O objetivo da solução criada pela Huna é identificar pacientes que têm até três vezes mais risco que o típico para a enfermidade. “Então, se só 20% da população tem acesso ao rastreamento, buscamos uma forma de torná-lo mais efetivo. O hemograma é um exame muito barato e a ideia é que os padrões identificados permitam priorizar as mulheres com mais risco de ter câncer de mama”, diz Castro.

A equipe da Huna reforça que o método não vai substituir exames que já são usados para o diagnóstico, como mamografia ou ultrassom mamário. “Nosso objetivo é priorizar mulheres mais expostas aos riscos, de modo a otimizar a fila para a mamografia”, pondera a pesquisadora. Além disso, futuramente, o método pode ser adaptado para a detecção de outras enfermidades. “Queremos criar modelos para outros tipos de câncer, especialmente os mais incidentes e mais onerosos para o sistema de saúde”, aponta Kohara.
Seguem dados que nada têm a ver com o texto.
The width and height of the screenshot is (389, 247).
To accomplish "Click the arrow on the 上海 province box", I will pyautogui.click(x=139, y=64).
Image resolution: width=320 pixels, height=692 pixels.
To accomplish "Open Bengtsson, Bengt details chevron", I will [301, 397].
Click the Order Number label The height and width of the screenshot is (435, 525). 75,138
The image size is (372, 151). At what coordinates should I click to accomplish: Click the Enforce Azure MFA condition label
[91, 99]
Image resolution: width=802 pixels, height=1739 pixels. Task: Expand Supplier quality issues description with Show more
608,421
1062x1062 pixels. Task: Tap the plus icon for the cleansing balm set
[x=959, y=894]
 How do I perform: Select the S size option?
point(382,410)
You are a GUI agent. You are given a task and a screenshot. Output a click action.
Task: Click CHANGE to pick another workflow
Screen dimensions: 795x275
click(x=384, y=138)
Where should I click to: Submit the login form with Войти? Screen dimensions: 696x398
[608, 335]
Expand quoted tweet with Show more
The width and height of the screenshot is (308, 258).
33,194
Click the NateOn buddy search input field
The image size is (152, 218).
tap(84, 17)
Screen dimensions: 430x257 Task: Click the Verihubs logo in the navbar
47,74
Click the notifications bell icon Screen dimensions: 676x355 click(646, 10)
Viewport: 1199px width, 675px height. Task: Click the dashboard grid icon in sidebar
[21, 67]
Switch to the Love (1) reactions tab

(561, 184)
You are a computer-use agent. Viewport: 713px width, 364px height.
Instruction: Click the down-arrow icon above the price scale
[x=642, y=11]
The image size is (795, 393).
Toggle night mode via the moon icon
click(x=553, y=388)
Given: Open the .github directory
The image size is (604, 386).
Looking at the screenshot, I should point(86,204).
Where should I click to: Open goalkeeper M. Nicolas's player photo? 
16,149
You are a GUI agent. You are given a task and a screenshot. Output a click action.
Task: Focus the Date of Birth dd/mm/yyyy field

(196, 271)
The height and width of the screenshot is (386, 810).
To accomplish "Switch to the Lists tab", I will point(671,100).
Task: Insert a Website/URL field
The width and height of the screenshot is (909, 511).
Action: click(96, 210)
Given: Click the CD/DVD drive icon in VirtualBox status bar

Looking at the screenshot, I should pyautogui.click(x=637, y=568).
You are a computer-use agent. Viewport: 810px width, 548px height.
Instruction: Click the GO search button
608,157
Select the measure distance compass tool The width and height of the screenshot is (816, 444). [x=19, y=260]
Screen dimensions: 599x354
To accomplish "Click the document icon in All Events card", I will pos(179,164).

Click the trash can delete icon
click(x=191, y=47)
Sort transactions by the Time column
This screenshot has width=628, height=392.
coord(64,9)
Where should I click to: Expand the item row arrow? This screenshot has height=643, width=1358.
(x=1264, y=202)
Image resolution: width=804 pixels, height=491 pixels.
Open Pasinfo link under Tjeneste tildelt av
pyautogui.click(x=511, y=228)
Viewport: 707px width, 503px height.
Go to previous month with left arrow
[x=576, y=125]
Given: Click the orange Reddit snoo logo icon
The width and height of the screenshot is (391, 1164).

Como se trata de um exame corriqueiro e barato, o objetivo da equipe da startup é tornar seu uso o mais amplo possível. “A ideia é que ele esteja disponível no Sistema Único de Saúde [SUS]. Além de ser barato, o hemograma já é solicitado para outros propósitos, como a detecção de anemias ou infecções”, lembra Castro. “Ele vai ser reaproveitado e ganhar um novo valor.”

Esse tipo de avaliação pode ser bastante útil, por exemplo, para a criação de políticas públicas de saúde. A informação pode ser usada por gestores do segmento para definir como será a atenção a grupos com mais chance de desenvolver a doença. “Esse dado não tem muito valor individual, mas é essencial para definir formas de priorizar pacientes com risco aumentado para a enfermidade”, aponta Castro. “Assim, o médico vai poder determinar se um paciente deve ser priorizado e encaminhado mais rapidamente para uma consulta com um especialista ou a realização de exames complementares”, completa Kohara.

O cientista da computação afirma que a empresa quer levar a tecnologia para outros países futuramente. “Câncer é um problema mundial. Teoricamente nosso mercado é global”, avalia. “Além disso, a população está envelhecendo. O uso ampliado de uma tecnologia como essa vai ajudar, especialmente, populações com acesso restrito a tratamentos de saúde”, pondera.

Diagnóstico precoce

A escolha do segmento oncológico está relacionada com a possibilidade de otimizar o diagnóstico precoce da doença com tecnologia. “A inteligência artificial ajuda justamente nessa previsão antecipada da ocorrência de alterações. E isso é muito importante quando se fala de câncer: pode representar melhores desfechos para os pacientes ao permitir tratamentos menos agressivos, menos complexos e com impacto financeiro menor, na maioria dos casos.”

Além da detecção inicial de enfermidades, a equipe estuda a criação de modelos que permitam prever a taxa de risco de um paciente específico ou o prognóstico com um determinado tratamento. “Podemos nos aprofundar na jornada do paciente em relação à doença”, explica Kohara. “Para pacientes com câncer, por exemplo, pode-se determinar quais deles vão ter recidivas e otimizar seu processo de tratamento.”

No momento, a tecnologia está em teste e, entre os parceiros da Huna, estão o Hospital de Amor, de Barretos, que faz parte do SUS, o laboratório Fleury e operadoras de saúde. Esses testes buscam estabelecer a prova de conceito da tecnologia. Além do apoio da FAPESP, a startup recebe investimento privado.